Apple password-manager-resources (via) Apple maintain on open source repository full of heuristics for implementing smart password managers. It lists password rules for different sites (e.g. min/max length, special characters required), change password URLs for different services and sites that share credential backends—like icloud.com and apple.com. They accept pull requests!
A List of Hacker News’s Undocumented Features and Behaviors (via) If you’re interested in community software design this is a neat insight into the many undocumented features of Hacker News, collated by Max Woolf.
Working Backwards: A New Version Of Amazon’s “Press Release” Approach To Plan Customer-Centric Projects (via) I’ve long wanted to give the Amazon “future press release” trick a go—start a project by writing the imaginary press release that would announce that project to the world, in order to focus on understanding what the project is for and how it will deliver value. Jeff Gothelf has put a lot of thought into this and constructed a thorough looking template for writing one of these that covers a number of different important project aspects.
Get Started—Materialize. Materialize is a really interesting new database—“a streaming SQL materialized view engine”. It builds materialized views on top of streaming data sources (such as Kafka)—you define the view using a SQL query, then it figures out how to keep that view up-to-date automatically as new data streams in. It speaks the PostgreSQL protocol so you can talk to it using the psql tool or any PostgreSQL client library. The “get started” guide is particularly impressive: it uses a curl stream of the Wikipedia recent changes API, parsed using a regular expression. And it’s written in Rust, so installing it is as easy as downloading and executing a single binary (though I used Homebrew).
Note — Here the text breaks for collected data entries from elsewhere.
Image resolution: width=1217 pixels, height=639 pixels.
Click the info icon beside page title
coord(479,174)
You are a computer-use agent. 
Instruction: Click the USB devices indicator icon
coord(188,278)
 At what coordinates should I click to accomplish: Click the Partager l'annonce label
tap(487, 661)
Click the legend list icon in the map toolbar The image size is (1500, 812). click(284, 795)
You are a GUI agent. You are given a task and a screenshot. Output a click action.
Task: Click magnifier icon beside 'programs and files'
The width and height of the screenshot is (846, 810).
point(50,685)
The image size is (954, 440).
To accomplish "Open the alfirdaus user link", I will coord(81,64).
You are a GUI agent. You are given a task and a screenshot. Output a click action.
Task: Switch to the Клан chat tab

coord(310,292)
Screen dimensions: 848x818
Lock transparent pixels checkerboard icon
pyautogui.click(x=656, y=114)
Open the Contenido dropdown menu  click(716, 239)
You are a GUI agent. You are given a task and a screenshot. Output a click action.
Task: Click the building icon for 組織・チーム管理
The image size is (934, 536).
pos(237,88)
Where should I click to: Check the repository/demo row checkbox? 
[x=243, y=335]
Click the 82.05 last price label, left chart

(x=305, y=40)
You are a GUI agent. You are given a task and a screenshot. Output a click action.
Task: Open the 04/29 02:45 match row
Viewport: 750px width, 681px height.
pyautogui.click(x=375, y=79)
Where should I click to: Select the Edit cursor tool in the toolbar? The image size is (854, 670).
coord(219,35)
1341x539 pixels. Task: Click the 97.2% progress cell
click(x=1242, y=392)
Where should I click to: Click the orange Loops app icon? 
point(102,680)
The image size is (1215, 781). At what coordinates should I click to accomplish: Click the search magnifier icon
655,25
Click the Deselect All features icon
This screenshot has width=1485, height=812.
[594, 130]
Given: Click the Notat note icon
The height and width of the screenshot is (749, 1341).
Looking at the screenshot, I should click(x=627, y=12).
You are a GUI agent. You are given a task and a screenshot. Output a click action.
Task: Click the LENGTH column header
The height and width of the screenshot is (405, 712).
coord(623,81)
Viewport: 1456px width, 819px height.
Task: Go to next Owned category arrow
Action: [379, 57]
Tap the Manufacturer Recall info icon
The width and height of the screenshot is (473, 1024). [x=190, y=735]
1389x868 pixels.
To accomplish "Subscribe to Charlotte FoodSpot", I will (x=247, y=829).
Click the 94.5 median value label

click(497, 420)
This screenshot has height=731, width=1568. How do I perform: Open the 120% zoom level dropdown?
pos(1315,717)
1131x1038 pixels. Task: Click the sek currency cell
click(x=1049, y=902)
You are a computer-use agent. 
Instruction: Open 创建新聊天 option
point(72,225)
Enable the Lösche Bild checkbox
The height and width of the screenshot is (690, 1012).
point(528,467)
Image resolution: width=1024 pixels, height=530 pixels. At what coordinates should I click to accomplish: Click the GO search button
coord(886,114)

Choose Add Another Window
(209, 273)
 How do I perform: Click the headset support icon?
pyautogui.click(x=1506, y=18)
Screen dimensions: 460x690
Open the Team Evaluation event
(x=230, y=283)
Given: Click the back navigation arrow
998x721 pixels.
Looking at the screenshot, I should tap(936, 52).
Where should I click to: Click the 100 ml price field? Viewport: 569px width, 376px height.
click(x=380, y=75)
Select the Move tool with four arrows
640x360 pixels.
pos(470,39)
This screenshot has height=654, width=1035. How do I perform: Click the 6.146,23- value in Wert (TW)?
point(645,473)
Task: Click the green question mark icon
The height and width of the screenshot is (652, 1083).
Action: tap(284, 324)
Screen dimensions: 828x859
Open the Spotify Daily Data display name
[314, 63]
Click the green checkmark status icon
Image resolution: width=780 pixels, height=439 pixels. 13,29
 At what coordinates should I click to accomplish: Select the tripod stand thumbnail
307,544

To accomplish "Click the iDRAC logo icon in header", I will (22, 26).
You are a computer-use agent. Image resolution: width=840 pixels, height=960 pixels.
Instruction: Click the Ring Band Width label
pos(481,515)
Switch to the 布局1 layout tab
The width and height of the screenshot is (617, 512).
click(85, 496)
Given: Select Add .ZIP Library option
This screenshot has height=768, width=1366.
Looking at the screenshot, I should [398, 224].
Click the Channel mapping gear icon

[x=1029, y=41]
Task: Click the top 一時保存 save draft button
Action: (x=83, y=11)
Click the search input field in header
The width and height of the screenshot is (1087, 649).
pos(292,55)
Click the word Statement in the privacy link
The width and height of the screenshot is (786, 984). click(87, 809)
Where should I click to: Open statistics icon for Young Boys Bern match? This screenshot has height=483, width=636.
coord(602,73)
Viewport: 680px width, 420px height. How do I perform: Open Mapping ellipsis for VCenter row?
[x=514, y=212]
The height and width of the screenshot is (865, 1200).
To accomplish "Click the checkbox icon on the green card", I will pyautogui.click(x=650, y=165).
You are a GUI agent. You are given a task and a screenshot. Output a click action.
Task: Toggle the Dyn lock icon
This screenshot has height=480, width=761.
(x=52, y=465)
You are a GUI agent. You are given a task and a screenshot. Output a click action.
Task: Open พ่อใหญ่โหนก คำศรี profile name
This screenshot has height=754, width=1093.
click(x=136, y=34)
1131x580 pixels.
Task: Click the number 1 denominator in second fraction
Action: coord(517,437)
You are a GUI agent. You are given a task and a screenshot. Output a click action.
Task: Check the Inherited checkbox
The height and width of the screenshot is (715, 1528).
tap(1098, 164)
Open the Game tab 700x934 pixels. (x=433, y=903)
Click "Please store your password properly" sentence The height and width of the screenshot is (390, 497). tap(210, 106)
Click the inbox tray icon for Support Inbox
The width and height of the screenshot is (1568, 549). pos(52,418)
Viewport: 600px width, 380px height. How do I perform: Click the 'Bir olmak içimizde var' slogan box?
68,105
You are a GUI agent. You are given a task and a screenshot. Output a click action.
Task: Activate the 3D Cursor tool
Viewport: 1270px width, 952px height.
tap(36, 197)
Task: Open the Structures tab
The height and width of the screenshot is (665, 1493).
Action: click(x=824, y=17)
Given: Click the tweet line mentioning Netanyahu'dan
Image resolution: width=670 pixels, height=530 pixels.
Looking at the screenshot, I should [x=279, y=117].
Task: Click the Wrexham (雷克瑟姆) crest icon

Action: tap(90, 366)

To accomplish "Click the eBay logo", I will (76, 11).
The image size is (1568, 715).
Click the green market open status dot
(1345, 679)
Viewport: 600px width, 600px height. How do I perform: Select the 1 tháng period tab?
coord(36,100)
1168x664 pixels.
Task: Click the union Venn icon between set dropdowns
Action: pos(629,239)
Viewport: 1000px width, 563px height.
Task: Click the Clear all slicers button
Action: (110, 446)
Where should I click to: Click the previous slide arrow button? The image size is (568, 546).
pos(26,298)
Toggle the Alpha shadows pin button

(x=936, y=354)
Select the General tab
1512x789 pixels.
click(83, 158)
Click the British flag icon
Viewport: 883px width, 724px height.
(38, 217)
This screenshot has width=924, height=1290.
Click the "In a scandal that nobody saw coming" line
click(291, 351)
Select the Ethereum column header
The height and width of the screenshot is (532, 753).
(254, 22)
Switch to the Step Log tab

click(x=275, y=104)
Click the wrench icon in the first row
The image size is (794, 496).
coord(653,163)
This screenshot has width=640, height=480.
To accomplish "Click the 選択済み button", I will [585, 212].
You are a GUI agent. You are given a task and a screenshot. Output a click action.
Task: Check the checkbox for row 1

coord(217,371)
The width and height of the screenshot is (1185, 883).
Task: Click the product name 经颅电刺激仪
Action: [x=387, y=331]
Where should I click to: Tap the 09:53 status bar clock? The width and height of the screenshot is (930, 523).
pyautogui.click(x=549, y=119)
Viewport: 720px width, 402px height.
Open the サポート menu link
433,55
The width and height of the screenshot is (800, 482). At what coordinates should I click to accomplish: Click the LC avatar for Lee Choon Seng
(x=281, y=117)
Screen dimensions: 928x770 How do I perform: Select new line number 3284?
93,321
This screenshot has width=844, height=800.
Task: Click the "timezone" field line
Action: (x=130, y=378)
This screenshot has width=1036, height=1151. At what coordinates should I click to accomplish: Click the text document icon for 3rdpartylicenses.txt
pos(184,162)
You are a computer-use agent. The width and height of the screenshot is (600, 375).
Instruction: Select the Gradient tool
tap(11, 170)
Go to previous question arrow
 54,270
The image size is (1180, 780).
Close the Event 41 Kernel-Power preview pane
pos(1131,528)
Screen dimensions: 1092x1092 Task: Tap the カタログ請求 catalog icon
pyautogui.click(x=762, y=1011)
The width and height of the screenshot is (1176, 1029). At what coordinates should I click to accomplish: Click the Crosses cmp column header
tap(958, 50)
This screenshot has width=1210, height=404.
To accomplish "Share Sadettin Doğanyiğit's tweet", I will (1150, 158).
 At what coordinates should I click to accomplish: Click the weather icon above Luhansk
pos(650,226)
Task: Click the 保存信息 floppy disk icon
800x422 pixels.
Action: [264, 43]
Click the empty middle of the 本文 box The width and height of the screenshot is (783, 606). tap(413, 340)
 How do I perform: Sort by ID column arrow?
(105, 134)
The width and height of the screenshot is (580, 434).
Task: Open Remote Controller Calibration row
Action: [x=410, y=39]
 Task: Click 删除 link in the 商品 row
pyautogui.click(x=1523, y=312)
Practical Python Programming (via) David Beazley has been developing and presenting this three day Python course (aimed at people with some prior programming experience) for over thirteen years, and he’s just released the course materials under a Creative Commons license for the first time.
Deno is a Browser for Code (via) One of the most interesting ideas in Deno is that code imports are loaded directly from URLs—which can themselves depend on other URL-based packages. On first encounter it feels wrong—obviously insecure. Deno contributor Kitson Kelly provides a deeper exploration of the idea, and explains how the combination of caching and lock files makes it no less secure than code installed from npm or PyPI.
Advice on specifying more granular permissions with Google Cloud IAM (via) My single biggest frustration working with both Google Cloud and AWS is permissions: more specifically, figuring out what the smallest set of permissions are that I need to assign in order to achieve different goals. Katie McLaughlin’s new series aims to address exactly that problem. I learned a ton from this that I’ve previously missed, and there’s plenty of actionable advice on tooling that can be used to help figure this stuff out.
Why we use homework to recruit engineers. Ad Hoc run a remote-first team, and use detailed homework assignments as part of their interview process in place of in-person technical interview. The homework assignments are really interesting to browse through—“Containerize” for example involves building a Docker container to run a Python app with nginx a and a modern cipher suite. I’m nervous about the extra burden this places on candidates, but Ad Hoc address that: “We recognize that we’re asking folks to invest time into our process, but we feel like our homework compares favorably to extensive on-site interviews or other evaluation techniques, especially for candidates who have responsibilities outside of their work life.”